Бо й Син чоловічий не прийшов, щоб служено Йому, а служити й дати душу свою викуп за многих.
46 Nu kwamen zij te Jericho aan. En toen Hij Jericho verliet, vergezeld van zijn leerlingen en een talrijke menigte, zat er een blinde bedelaar langs de weg: Bartimeüs, de zoon van Timeüs.
І приходять у Єрихон; і як виходив Він із Єрихону, й ученики Його, й багато народу, син Тимеїв, Вартимей слїпий, сидїв над шляхом, просячи.
47 Zodra hij hoorde, dat het Jesus van Názaret was. begon hij hard te roepen: Jesus, Zoon van David, ontferm U mijner!

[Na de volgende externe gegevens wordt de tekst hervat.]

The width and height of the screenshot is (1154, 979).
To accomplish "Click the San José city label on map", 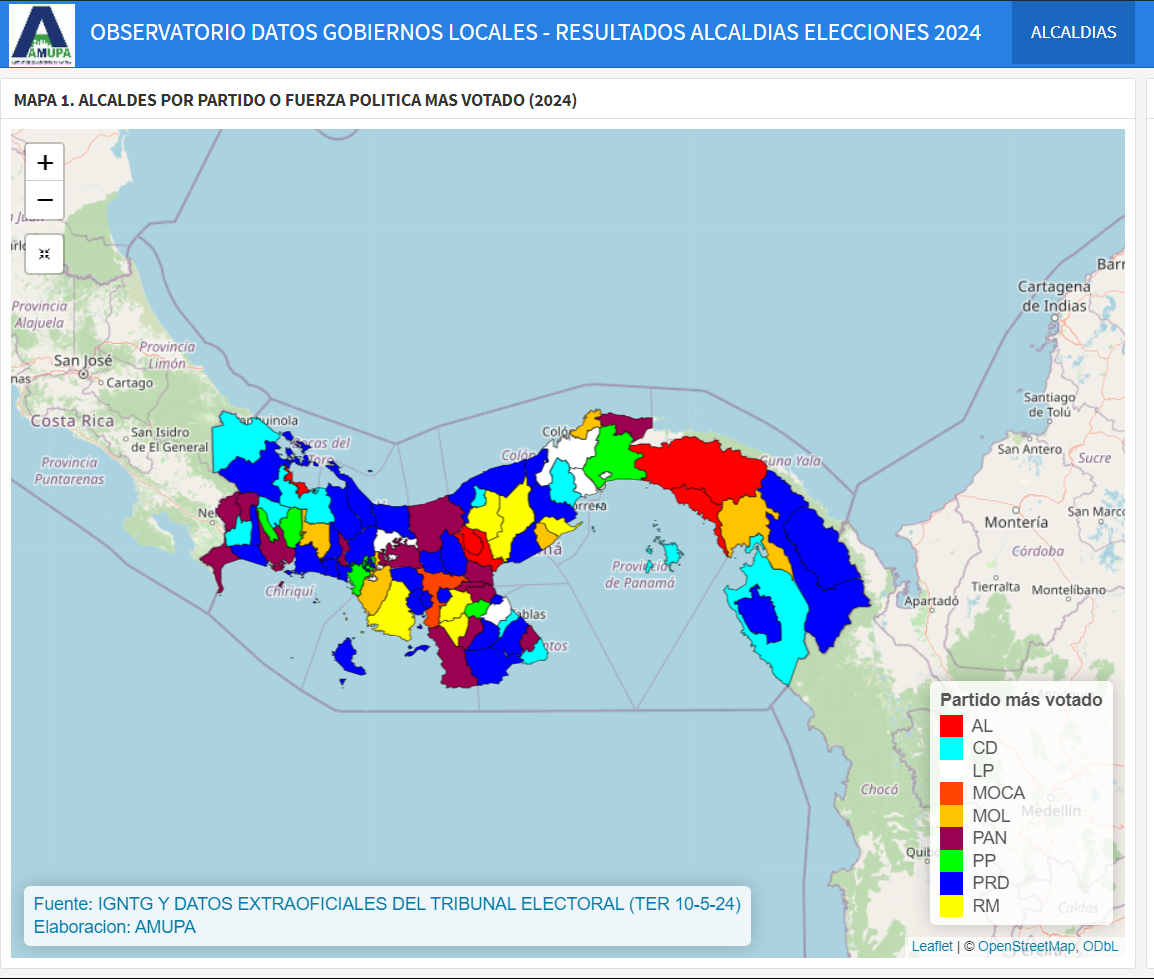I will [x=82, y=361].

І, почувши, що се Ісус Назарянин, почав кричати й казати: Сину Давидів Ісусе, помилуй мене.
48 Velen vielen tegen hem uit, om hem tot zwijgen te brengen. Maar hij riep nog harder: Zoon van David, ontferm U mijner!
І сварили на него многі, щоб мовчав; він же ще більше кричав: Сину Давидів, помилуй мене.
49 Jesus bleef staan, en sprak: Roept hem hier. Ze riepen den blinde, en zeiden tot hem: Houd moed, sta op; Hij roept u.
І, зупинившись Ісус, звелїв його покликати. І покликали сліпого, говорячи йому: Бодрись, устань; кличе тебе.
50 Hij wierp zijn mantel weg, sprong overeind, en ging naar Jesus toe.
Він же, скинувши одежу свою, встав і приступив до Ісуса.
51 Jesus sprak tot hem: Wat wilt ge, dat Ik voor u doe? De blinde zeide Hem: Rabboni, dat ik zien zal.
І, озвавшись, рече йому Ісус: Що хочеш, щоб зробив тобі? Слїпий же каже Йому: Учителю, щоб прозрів.
52 En Jesus sprak tot hem: Ga; uw geloof heeft u gered. En aanstonds zag hij weer, en volgde Hem op zijn weg.
Ісусже рече йому: Іди, віра твоя спасла тебе. І зараз прозрів він, й пійшов слідом за Ісусом дорогою.